◆ What to work on ◆
Copy the records below from the line containing "Task: Select the square brush tip shape" through the line containing "Click the Return", including both of those lines. Leave the pictures out of your copy.

◆ Records shown ◆
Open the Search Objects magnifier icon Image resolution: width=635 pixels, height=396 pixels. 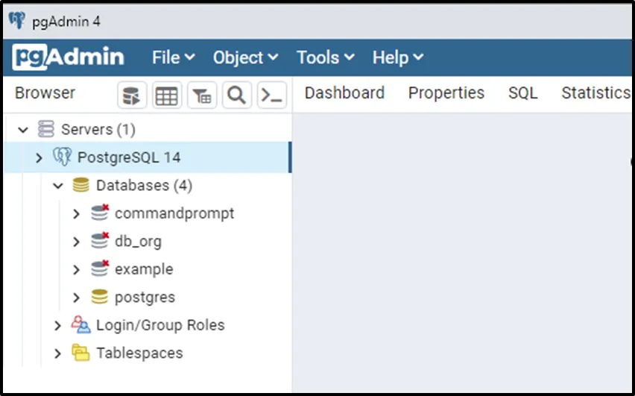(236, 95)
* * *
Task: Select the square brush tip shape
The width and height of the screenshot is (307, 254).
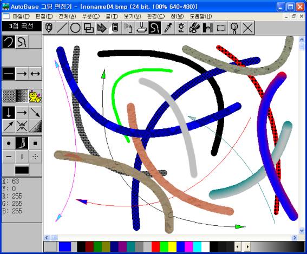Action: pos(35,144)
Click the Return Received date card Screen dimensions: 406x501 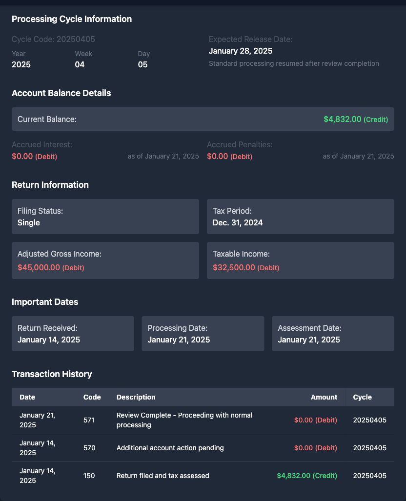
==
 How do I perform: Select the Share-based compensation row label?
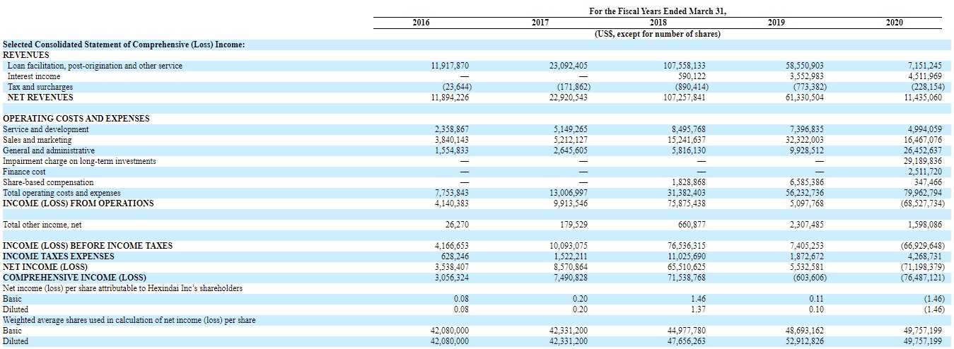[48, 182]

◆ Exercise answer ◆
Task: Select the square brush tip shape
The width and height of the screenshot is (307, 254).
Action: pos(35,144)
Click the Return Received date card Screen dimensions: 406x501 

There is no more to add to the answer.